__What is needed__: Word for word, restate every line of the material.

__Materials provided__:
◆ ◆ ◆ ◆
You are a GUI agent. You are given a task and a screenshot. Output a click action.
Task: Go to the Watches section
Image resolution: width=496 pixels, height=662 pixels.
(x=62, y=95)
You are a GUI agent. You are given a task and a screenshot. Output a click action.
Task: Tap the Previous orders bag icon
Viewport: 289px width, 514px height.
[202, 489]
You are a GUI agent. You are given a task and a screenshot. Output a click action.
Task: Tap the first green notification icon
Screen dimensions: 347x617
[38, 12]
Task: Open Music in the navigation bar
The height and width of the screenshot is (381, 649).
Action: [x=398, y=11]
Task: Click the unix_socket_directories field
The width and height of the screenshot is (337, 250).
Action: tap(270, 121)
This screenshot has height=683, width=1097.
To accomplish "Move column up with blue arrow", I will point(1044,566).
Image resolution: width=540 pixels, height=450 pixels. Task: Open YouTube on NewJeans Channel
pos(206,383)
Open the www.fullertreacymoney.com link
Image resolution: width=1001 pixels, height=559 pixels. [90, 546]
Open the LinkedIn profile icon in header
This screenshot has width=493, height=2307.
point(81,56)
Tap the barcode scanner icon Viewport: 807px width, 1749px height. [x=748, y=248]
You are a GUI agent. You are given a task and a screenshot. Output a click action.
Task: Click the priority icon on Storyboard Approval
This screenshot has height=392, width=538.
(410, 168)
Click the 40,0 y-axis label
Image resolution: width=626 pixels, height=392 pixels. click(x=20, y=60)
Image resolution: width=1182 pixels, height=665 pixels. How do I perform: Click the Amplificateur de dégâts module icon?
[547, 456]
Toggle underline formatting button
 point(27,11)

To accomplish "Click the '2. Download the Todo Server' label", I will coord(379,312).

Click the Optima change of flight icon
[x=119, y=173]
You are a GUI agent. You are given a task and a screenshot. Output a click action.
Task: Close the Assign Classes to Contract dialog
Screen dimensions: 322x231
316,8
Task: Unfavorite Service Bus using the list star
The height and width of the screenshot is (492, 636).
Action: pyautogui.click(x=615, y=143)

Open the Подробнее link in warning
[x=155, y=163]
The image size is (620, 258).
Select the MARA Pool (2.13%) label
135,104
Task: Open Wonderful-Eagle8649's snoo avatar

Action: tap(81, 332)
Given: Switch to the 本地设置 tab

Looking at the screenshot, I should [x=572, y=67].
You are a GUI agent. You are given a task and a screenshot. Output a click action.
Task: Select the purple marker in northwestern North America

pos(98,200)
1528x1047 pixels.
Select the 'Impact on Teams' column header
◆ ◆ ◆ ◆
__Solution to this exercise__:
You are a GUI agent. You are given a task and a screenshot. Output a click action.
Task: Go to the Watches section
Image resolution: width=496 pixels, height=662 pixels.
(x=62, y=95)
You are a GUI agent. You are given a task and a screenshot. Output a click action.
Task: Tap the Previous orders bag icon
Viewport: 289px width, 514px height.
[202, 489]
You are a GUI agent. You are given a task and a screenshot. Output a click action.
Task: Tap the first green notification icon
Screen dimensions: 347x617
[38, 12]
Task: Open Music in the navigation bar
The height and width of the screenshot is (381, 649).
Action: [x=398, y=11]
Task: Click the unix_socket_directories field
The width and height of the screenshot is (337, 250).
Action: tap(270, 121)
This screenshot has height=683, width=1097.
To accomplish "Move column up with blue arrow", I will point(1044,566).
Image resolution: width=540 pixels, height=450 pixels. Task: Open YouTube on NewJeans Channel
pos(206,383)
Open the www.fullertreacymoney.com link
Image resolution: width=1001 pixels, height=559 pixels. [90, 546]
Open the LinkedIn profile icon in header
This screenshot has width=493, height=2307.
point(81,56)
Tap the barcode scanner icon Viewport: 807px width, 1749px height. [x=748, y=248]
You are a GUI agent. You are given a task and a screenshot. Output a click action.
Task: Click the priority icon on Storyboard Approval
This screenshot has height=392, width=538.
(410, 168)
Click the 40,0 y-axis label
Image resolution: width=626 pixels, height=392 pixels. click(x=20, y=60)
Image resolution: width=1182 pixels, height=665 pixels. How do I perform: Click the Amplificateur de dégâts module icon?
[547, 456]
Toggle underline formatting button
 point(27,11)

To accomplish "Click the '2. Download the Todo Server' label", I will coord(379,312).

Click the Optima change of flight icon
[x=119, y=173]
You are a GUI agent. You are given a task and a screenshot. Output a click action.
Task: Close the Assign Classes to Contract dialog
Screen dimensions: 322x231
316,8
Task: Unfavorite Service Bus using the list star
The height and width of the screenshot is (492, 636).
Action: pyautogui.click(x=615, y=143)

Open the Подробнее link in warning
[x=155, y=163]
The image size is (620, 258).
Select the MARA Pool (2.13%) label
135,104
Task: Open Wonderful-Eagle8649's snoo avatar

Action: tap(81, 332)
Given: Switch to the 本地设置 tab

Looking at the screenshot, I should [x=572, y=67].
You are a GUI agent. You are given a task and a screenshot. Output a click action.
Task: Select the purple marker in northwestern North America

pos(98,200)
1528x1047 pixels.
Select the 'Impact on Teams' column header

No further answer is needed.